The recording is 47 seconds long.

It's their grandmother's voice — clear, wavering slightly with age, but completely present. And she's singing a verse of The Rattlin' Bog that I've never heard before. A full verse. Complete. With melody. With structure.

"On the flea there was a drop, a rare drop, a rattlin' drop, And on the drop there was a world, a rare world, a rattlin' world, And in the world there was a bog, a rare bog, a rattlin' bog, And on the bog there was a hole, a rare hole, a rattlin' hole..."

And she keeps going. The verse spirals inward — smaller and smaller, deeper and deeper — and then it REVERSES. She starts singing back outward again. And when she reaches the beginning again, she LOOPS. She sings it a second time, but slightly different. And then it loops again.

The song is CIRCULAR. It eats itself. It regenerates.

When I first heard it I thought: "This woman learned this from someone. This is real oral tradition." Her grandmother probably learned it from someone in the 1950s. Her grandmother's grandmother, stretching back.

But then I thought: How many verses ARE there? Does the song have an ending? Does it WANT to end?

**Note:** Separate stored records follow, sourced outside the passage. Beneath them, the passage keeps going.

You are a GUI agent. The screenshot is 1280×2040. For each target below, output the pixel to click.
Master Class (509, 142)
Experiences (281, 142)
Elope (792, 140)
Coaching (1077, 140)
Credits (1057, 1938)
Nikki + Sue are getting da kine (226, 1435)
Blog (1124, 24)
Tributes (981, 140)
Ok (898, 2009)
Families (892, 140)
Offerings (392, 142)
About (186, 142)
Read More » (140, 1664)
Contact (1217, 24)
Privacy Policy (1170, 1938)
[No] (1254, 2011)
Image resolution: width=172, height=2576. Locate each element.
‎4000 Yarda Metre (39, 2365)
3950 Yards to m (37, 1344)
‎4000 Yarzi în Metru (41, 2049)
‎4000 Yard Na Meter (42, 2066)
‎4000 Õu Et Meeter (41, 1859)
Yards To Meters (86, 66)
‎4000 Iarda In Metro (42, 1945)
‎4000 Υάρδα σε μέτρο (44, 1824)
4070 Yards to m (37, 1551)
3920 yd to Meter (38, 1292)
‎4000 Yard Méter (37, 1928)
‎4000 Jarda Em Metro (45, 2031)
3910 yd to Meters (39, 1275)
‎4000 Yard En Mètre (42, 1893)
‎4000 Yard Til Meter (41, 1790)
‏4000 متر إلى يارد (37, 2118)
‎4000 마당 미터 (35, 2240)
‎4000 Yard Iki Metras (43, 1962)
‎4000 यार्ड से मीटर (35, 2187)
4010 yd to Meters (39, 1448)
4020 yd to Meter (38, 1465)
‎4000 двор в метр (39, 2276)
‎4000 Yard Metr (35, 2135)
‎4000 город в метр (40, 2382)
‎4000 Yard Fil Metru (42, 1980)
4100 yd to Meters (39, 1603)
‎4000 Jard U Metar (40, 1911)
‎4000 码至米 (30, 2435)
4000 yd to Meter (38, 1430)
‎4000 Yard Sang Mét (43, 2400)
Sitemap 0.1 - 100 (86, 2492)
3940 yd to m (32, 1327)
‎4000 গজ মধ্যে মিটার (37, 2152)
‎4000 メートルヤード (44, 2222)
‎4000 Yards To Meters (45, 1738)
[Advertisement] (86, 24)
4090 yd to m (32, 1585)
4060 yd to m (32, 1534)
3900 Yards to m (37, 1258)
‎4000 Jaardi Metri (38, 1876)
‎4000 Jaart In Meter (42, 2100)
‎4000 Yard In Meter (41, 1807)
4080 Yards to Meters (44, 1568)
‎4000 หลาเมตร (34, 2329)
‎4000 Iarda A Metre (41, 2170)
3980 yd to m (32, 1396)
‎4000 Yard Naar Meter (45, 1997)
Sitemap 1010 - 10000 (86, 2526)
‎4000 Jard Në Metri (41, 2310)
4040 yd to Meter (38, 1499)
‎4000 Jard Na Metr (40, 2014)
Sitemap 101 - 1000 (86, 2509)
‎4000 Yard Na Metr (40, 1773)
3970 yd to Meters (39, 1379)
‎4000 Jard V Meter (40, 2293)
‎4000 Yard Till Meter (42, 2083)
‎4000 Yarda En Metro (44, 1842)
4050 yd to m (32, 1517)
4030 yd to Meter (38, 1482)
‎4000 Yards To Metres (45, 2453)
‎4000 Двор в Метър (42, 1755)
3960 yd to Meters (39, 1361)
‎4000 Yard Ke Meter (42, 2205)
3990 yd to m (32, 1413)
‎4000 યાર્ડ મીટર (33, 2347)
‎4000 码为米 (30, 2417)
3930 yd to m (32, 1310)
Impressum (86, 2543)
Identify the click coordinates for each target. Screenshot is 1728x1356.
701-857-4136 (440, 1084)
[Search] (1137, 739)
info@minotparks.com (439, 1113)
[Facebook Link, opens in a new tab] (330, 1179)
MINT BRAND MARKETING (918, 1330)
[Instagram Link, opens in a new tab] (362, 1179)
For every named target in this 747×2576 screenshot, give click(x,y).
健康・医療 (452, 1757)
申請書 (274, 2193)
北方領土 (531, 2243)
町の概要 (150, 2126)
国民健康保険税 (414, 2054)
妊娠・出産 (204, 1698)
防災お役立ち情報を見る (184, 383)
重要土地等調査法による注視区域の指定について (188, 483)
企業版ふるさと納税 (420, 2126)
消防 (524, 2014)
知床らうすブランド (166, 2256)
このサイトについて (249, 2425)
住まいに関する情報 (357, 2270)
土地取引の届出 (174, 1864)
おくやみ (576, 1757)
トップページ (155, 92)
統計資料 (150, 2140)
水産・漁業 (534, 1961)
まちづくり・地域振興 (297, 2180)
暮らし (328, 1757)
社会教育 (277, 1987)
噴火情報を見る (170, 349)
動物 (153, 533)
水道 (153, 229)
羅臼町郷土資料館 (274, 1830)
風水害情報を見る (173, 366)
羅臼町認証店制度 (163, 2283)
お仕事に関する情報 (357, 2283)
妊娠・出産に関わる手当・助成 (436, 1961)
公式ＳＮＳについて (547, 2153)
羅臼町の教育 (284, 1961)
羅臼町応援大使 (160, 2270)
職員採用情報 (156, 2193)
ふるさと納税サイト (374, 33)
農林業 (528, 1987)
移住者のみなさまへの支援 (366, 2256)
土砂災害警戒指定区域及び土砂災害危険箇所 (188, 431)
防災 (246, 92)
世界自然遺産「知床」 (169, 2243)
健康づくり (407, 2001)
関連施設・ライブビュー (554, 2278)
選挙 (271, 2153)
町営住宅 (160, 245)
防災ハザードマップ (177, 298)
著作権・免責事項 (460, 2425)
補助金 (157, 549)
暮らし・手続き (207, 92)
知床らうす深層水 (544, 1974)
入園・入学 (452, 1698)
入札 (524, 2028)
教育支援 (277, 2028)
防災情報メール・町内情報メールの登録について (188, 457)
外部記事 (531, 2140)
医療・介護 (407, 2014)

I'm not sleeping much. I keep listening to that recording. I keep noticing new things. The rhythm. The way she breathes. The way the verse seems to breathe WITH her.

SeancháiofGalway says his grandmother won't sing it again. She said, after that one recording, "I've sung what needed singing." And she won't perform it again.

I don't know what to do with that. I don't know what to do with any of this anymore.